■ Extract to read ■
# Knaggs Kenai



## Alex (Feb 11, 2006)

I picked up a Knaggs Kenai from a dealer on Reverb.com. Joe Knaggs is ex-PRS masterbuilder who ventured on his own with a new line of guitars that include the Severn (Strat type - Killer guitar), Choptank (Tele/Gibby) and a few more. This is my 2nd Kenai and very impressed with these guitars. Great neck carve, playability off the charts and just a killer overall vibe.

The pickups are a little hotter than I usually go for (I think they are Duncan SD-1) but perfect for Classic/Hard rock. Guitar cleans up well and the neck pup is really sweet. These guitars are real sleepers and the guitar is a blast to play.

Here's a clip with a same spec'd Kenai

http://www.youtube.com/watch?v=M2fwXeaIfXA


----------



## Cups (Jan 5, 2010)

I'd be happy to own that!


----------



## fredyfreeloader (Dec 11, 2010)

That is a beautiful guitar, what is the price range on those.I know, I'm being nosey but when they look that good you just have to ask the price.


----------



## Alex (Feb 11, 2006)

■ Instructions for the task ■
In the Knaggs Kenai thread, which Knaggs model is described as a Strat type? The material that follows has nothing to do with the Knaggs Kenai thread.

■ Provided data ■
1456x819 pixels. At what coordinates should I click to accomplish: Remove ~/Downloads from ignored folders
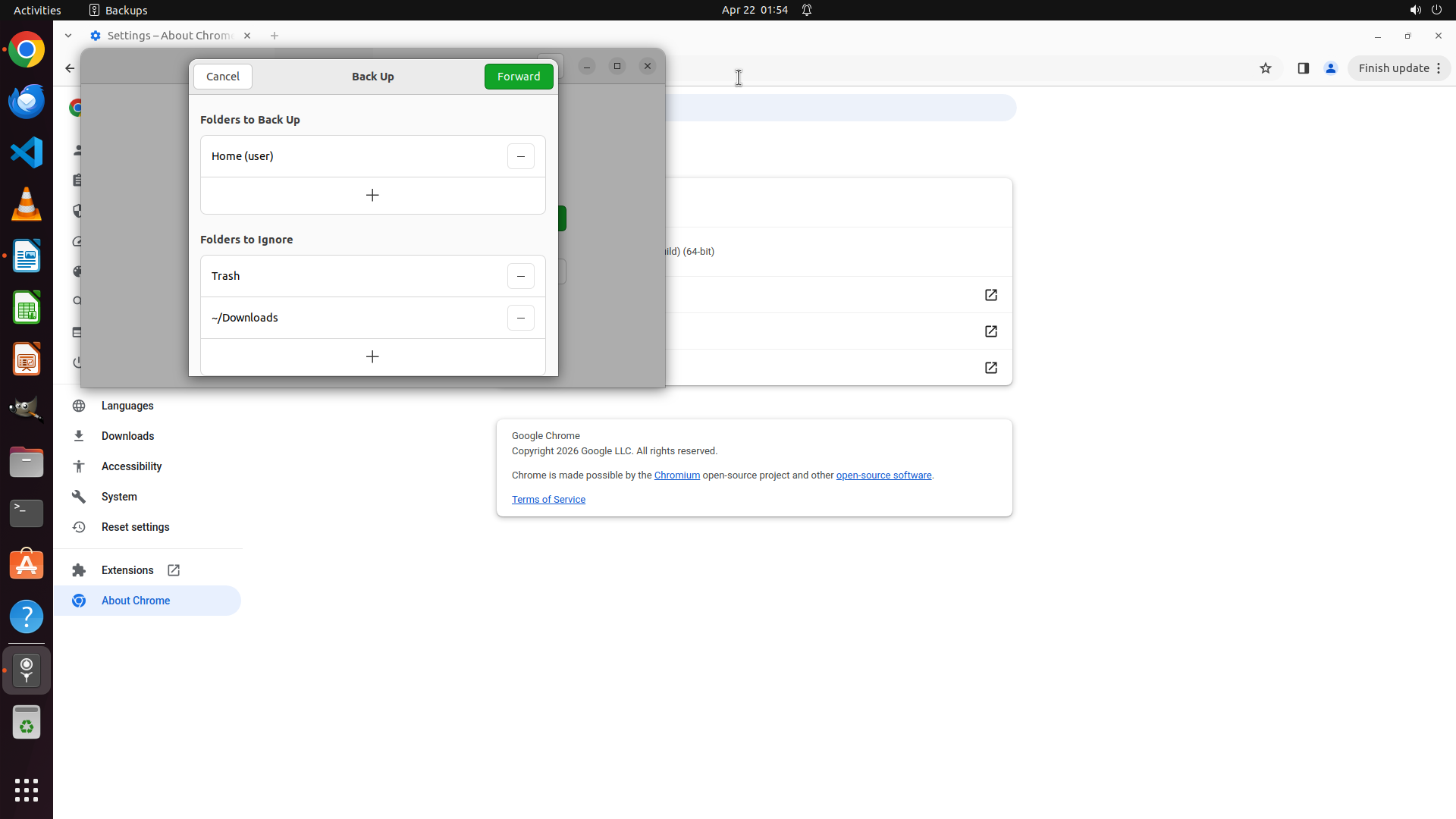click(520, 318)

■ Response to this exercise ■
The Severn.